Stored items

################

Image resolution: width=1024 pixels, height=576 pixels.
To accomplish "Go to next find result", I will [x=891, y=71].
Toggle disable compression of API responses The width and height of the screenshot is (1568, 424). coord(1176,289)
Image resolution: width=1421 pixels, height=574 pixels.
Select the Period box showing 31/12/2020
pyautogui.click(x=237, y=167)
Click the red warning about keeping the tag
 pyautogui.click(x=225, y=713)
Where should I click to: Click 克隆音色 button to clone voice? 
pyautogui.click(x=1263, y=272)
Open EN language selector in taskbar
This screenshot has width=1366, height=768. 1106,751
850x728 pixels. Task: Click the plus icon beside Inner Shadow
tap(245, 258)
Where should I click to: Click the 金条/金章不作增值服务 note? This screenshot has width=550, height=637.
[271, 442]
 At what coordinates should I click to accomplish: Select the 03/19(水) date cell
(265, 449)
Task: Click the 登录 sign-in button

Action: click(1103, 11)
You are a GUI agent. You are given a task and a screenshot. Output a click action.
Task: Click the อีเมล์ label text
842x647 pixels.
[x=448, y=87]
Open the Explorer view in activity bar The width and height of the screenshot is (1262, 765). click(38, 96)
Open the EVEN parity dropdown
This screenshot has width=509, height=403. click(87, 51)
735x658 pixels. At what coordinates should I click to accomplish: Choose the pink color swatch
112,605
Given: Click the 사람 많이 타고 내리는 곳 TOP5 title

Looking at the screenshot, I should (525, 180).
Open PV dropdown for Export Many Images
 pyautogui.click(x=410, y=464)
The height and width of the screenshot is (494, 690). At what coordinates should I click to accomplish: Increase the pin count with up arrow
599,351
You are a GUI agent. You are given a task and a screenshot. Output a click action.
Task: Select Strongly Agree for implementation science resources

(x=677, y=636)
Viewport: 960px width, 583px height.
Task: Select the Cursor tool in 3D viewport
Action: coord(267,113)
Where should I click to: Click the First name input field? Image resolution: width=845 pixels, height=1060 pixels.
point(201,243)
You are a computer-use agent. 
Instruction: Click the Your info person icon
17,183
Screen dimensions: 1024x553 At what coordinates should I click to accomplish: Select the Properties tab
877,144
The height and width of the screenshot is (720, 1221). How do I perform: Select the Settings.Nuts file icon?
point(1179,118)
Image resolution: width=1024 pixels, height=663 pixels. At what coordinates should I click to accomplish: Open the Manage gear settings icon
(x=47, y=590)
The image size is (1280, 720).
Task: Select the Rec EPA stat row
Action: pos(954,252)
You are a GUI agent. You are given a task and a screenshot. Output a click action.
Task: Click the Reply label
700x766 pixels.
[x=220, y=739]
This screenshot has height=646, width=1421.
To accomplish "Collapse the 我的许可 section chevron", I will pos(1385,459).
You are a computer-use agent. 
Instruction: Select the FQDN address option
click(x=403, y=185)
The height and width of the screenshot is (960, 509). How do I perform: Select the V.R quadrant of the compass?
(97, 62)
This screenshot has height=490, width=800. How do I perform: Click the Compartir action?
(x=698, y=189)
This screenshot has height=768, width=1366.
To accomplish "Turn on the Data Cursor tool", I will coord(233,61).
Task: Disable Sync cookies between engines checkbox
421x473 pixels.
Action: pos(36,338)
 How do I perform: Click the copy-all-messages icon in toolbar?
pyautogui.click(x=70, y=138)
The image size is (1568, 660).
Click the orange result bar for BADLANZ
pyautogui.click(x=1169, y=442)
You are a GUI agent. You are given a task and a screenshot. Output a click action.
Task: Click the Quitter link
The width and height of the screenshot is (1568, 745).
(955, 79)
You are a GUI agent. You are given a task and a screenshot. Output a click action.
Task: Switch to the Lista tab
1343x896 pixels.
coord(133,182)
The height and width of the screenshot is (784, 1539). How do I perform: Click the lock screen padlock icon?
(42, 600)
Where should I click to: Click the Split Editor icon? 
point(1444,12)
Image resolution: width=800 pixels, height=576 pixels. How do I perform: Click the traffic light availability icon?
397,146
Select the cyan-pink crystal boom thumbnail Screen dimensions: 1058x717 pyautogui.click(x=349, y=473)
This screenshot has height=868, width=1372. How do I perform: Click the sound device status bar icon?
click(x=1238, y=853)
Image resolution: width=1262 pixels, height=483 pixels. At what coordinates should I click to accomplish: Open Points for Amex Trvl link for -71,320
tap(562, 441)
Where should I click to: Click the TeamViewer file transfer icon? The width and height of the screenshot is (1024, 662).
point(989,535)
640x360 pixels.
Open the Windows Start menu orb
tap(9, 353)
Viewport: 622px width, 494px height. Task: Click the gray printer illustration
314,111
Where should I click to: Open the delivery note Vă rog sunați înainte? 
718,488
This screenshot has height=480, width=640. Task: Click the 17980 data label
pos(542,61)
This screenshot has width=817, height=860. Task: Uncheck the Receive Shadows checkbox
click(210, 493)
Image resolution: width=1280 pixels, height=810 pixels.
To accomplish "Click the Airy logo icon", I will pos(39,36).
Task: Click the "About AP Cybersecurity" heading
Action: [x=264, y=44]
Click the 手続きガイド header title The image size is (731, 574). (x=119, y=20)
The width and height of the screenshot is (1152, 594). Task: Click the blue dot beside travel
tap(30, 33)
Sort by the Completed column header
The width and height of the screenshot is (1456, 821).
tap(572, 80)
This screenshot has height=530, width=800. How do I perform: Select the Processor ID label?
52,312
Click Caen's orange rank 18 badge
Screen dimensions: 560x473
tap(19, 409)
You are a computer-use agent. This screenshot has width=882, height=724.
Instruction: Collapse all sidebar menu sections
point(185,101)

################

> _WORK TO BE COMPLETED_
Your task is to write out every record exactly.

> _WRITTEN ANSWER_
Image resolution: width=1024 pixels, height=576 pixels.
To accomplish "Go to next find result", I will [x=891, y=71].
Toggle disable compression of API responses The width and height of the screenshot is (1568, 424). coord(1176,289)
Image resolution: width=1421 pixels, height=574 pixels.
Select the Period box showing 31/12/2020
pyautogui.click(x=237, y=167)
Click the red warning about keeping the tag
 pyautogui.click(x=225, y=713)
Where should I click to: Click 克隆音色 button to clone voice? 
pyautogui.click(x=1263, y=272)
Open EN language selector in taskbar
This screenshot has width=1366, height=768. 1106,751
850x728 pixels. Task: Click the plus icon beside Inner Shadow
tap(245, 258)
Where should I click to: Click the 金条/金章不作增值服务 note? This screenshot has width=550, height=637.
[271, 442]
 At what coordinates should I click to accomplish: Select the 03/19(水) date cell
(265, 449)
Task: Click the 登录 sign-in button

Action: click(1103, 11)
You are a GUI agent. You are given a task and a screenshot. Output a click action.
Task: Click the อีเมล์ label text
842x647 pixels.
[x=448, y=87]
Open the Explorer view in activity bar The width and height of the screenshot is (1262, 765). click(38, 96)
Open the EVEN parity dropdown
This screenshot has width=509, height=403. click(87, 51)
735x658 pixels. At what coordinates should I click to accomplish: Choose the pink color swatch
112,605
Given: Click the 사람 많이 타고 내리는 곳 TOP5 title

Looking at the screenshot, I should (525, 180).
Open PV dropdown for Export Many Images
 pyautogui.click(x=410, y=464)
The height and width of the screenshot is (494, 690). At what coordinates should I click to accomplish: Increase the pin count with up arrow
599,351
You are a GUI agent. You are given a task and a screenshot. Output a click action.
Task: Select Strongly Agree for implementation science resources

(x=677, y=636)
Viewport: 960px width, 583px height.
Task: Select the Cursor tool in 3D viewport
Action: coord(267,113)
Where should I click to: Click the First name input field? Image resolution: width=845 pixels, height=1060 pixels.
point(201,243)
You are a computer-use agent. 
Instruction: Click the Your info person icon
17,183
Screen dimensions: 1024x553 At what coordinates should I click to accomplish: Select the Properties tab
877,144
The height and width of the screenshot is (720, 1221). How do I perform: Select the Settings.Nuts file icon?
point(1179,118)
Image resolution: width=1024 pixels, height=663 pixels. At what coordinates should I click to accomplish: Open the Manage gear settings icon
(x=47, y=590)
The image size is (1280, 720).
Task: Select the Rec EPA stat row
Action: pos(954,252)
You are a GUI agent. You are given a task and a screenshot. Output a click action.
Task: Click the Reply label
700x766 pixels.
[x=220, y=739]
This screenshot has height=646, width=1421.
To accomplish "Collapse the 我的许可 section chevron", I will pos(1385,459).
You are a computer-use agent. 
Instruction: Select the FQDN address option
click(x=403, y=185)
The height and width of the screenshot is (960, 509). How do I perform: Select the V.R quadrant of the compass?
(97, 62)
This screenshot has height=490, width=800. How do I perform: Click the Compartir action?
(x=698, y=189)
This screenshot has height=768, width=1366.
To accomplish "Turn on the Data Cursor tool", I will coord(233,61).
Task: Disable Sync cookies between engines checkbox
421x473 pixels.
Action: pos(36,338)
 How do I perform: Click the copy-all-messages icon in toolbar?
pyautogui.click(x=70, y=138)
The image size is (1568, 660).
Click the orange result bar for BADLANZ
pyautogui.click(x=1169, y=442)
You are a GUI agent. You are given a task and a screenshot. Output a click action.
Task: Click the Quitter link
The width and height of the screenshot is (1568, 745).
(955, 79)
You are a GUI agent. You are given a task and a screenshot. Output a click action.
Task: Switch to the Lista tab
1343x896 pixels.
coord(133,182)
The height and width of the screenshot is (784, 1539). How do I perform: Click the lock screen padlock icon?
(42, 600)
Where should I click to: Click the Split Editor icon? 
point(1444,12)
Image resolution: width=800 pixels, height=576 pixels. How do I perform: Click the traffic light availability icon?
397,146
Select the cyan-pink crystal boom thumbnail Screen dimensions: 1058x717 pyautogui.click(x=349, y=473)
This screenshot has height=868, width=1372. How do I perform: Click the sound device status bar icon?
click(x=1238, y=853)
Image resolution: width=1262 pixels, height=483 pixels. At what coordinates should I click to accomplish: Open Points for Amex Trvl link for -71,320
tap(562, 441)
Where should I click to: Click the TeamViewer file transfer icon? The width and height of the screenshot is (1024, 662).
point(989,535)
640x360 pixels.
Open the Windows Start menu orb
tap(9, 353)
Viewport: 622px width, 494px height. Task: Click the gray printer illustration
314,111
Where should I click to: Open the delivery note Vă rog sunați înainte? 
718,488
This screenshot has height=480, width=640. Task: Click the 17980 data label
pos(542,61)
This screenshot has width=817, height=860. Task: Uncheck the Receive Shadows checkbox
click(210, 493)
Image resolution: width=1280 pixels, height=810 pixels.
To accomplish "Click the Airy logo icon", I will pos(39,36).
Task: Click the "About AP Cybersecurity" heading
Action: [x=264, y=44]
Click the 手続きガイド header title The image size is (731, 574). (x=119, y=20)
The width and height of the screenshot is (1152, 594). Task: Click the blue dot beside travel
tap(30, 33)
Sort by the Completed column header
The width and height of the screenshot is (1456, 821).
tap(572, 80)
This screenshot has height=530, width=800. How do I perform: Select the Processor ID label?
52,312
Click Caen's orange rank 18 badge
Screen dimensions: 560x473
tap(19, 409)
You are a computer-use agent. This screenshot has width=882, height=724.
Instruction: Collapse all sidebar menu sections
point(185,101)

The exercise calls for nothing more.